*What is required:* Set down exactly, and only, the lines from the one with "The image size is (1215, 616)." to the final line of the entries, both included.

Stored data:
——————

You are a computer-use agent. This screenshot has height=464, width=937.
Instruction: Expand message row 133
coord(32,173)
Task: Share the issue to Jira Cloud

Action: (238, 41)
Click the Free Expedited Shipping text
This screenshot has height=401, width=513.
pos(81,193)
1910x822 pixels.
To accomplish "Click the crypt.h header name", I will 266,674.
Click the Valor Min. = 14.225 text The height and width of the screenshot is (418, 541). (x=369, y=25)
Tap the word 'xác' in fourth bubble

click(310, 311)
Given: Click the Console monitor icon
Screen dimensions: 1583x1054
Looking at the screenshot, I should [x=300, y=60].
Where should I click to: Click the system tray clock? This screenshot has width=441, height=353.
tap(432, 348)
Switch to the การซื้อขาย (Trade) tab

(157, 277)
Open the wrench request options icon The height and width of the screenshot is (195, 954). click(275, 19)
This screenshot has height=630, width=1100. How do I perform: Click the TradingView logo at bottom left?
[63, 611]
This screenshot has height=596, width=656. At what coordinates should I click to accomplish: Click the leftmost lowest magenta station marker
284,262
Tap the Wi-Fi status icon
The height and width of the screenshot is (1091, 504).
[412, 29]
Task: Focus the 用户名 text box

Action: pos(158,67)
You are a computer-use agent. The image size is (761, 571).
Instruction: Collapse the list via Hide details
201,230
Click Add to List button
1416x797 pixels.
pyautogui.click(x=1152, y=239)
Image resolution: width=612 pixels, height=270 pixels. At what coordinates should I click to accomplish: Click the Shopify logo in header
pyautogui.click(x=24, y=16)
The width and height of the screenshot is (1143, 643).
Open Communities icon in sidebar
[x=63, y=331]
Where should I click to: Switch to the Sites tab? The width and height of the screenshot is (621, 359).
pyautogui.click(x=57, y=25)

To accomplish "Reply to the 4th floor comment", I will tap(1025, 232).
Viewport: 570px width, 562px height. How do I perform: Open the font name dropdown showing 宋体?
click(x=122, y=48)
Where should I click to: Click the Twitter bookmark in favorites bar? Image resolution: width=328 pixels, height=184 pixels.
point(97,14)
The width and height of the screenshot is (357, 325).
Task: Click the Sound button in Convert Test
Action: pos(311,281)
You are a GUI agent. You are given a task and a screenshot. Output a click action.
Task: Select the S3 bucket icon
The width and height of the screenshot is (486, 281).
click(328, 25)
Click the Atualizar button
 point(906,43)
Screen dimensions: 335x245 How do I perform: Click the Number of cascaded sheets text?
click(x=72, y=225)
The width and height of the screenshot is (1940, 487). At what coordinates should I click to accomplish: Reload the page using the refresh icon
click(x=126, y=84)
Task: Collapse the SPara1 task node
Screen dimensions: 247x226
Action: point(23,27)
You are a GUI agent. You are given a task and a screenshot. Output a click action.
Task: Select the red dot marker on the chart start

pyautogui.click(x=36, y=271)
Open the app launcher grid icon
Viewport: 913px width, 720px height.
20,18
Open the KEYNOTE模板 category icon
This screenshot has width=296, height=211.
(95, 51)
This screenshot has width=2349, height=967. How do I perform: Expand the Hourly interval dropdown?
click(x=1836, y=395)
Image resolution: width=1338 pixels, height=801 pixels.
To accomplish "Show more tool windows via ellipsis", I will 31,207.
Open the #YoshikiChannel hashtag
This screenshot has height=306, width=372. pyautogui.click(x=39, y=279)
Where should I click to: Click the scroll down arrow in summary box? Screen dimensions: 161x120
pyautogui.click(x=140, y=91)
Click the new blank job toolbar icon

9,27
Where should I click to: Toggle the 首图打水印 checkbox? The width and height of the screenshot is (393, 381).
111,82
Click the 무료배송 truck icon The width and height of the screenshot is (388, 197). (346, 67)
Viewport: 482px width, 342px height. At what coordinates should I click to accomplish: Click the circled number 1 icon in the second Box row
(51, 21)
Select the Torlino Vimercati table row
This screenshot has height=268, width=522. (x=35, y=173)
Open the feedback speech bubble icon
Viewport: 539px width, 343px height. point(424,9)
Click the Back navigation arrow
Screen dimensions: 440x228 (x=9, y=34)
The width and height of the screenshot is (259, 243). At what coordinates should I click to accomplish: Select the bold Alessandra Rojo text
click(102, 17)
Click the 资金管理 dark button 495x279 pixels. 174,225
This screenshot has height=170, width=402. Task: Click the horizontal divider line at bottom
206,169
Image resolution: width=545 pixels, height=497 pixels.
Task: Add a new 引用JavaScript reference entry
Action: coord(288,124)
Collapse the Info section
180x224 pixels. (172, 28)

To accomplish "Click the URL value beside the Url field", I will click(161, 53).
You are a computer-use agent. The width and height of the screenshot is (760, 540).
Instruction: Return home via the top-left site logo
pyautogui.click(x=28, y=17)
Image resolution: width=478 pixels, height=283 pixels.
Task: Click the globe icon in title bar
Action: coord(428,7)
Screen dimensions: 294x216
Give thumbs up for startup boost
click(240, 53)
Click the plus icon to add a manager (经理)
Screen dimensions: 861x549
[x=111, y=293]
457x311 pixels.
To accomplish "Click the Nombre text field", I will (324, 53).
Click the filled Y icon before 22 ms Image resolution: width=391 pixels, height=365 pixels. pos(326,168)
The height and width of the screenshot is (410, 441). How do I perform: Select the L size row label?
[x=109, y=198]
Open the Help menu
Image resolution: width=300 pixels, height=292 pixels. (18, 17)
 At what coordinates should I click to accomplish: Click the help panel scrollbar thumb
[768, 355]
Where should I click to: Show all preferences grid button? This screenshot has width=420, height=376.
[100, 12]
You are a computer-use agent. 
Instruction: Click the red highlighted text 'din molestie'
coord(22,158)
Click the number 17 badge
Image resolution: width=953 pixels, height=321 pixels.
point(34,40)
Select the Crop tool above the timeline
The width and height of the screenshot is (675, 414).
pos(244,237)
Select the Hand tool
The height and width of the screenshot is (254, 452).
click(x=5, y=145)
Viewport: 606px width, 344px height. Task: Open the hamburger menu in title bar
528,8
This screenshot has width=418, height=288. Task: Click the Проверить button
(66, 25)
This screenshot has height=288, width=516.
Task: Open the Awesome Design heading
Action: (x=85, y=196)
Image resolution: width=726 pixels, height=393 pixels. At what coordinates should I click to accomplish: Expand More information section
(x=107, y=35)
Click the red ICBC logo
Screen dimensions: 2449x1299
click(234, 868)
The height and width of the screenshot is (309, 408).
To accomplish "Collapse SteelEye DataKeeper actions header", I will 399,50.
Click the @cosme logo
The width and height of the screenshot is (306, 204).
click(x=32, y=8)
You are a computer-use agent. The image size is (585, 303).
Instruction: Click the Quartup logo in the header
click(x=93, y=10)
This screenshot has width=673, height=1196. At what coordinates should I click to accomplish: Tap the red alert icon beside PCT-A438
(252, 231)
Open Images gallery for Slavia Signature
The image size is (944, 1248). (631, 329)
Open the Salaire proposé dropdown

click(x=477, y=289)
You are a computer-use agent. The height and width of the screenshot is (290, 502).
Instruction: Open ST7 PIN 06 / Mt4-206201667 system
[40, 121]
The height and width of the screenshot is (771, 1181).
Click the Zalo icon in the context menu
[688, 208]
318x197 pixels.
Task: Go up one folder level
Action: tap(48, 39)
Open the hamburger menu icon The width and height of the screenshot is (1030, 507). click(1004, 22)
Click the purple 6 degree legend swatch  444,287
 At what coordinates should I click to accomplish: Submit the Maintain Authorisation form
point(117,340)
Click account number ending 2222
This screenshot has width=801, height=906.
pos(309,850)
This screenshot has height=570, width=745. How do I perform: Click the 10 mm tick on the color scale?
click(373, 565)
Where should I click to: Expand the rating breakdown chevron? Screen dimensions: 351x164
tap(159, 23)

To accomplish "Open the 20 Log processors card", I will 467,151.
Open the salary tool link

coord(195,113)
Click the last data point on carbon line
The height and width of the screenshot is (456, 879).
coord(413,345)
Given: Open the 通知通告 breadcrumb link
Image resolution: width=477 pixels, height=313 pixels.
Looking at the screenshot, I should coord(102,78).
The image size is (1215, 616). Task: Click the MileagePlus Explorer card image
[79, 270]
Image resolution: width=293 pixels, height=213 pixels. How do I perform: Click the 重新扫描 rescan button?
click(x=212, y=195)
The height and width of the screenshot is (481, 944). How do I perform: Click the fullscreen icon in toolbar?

——————

*Answer to the exercise:*
The image size is (1215, 616). Task: Click the MileagePlus Explorer card image
[79, 270]
Image resolution: width=293 pixels, height=213 pixels. How do I perform: Click the 重新扫描 rescan button?
click(x=212, y=195)
The height and width of the screenshot is (481, 944). How do I perform: Click the fullscreen icon in toolbar?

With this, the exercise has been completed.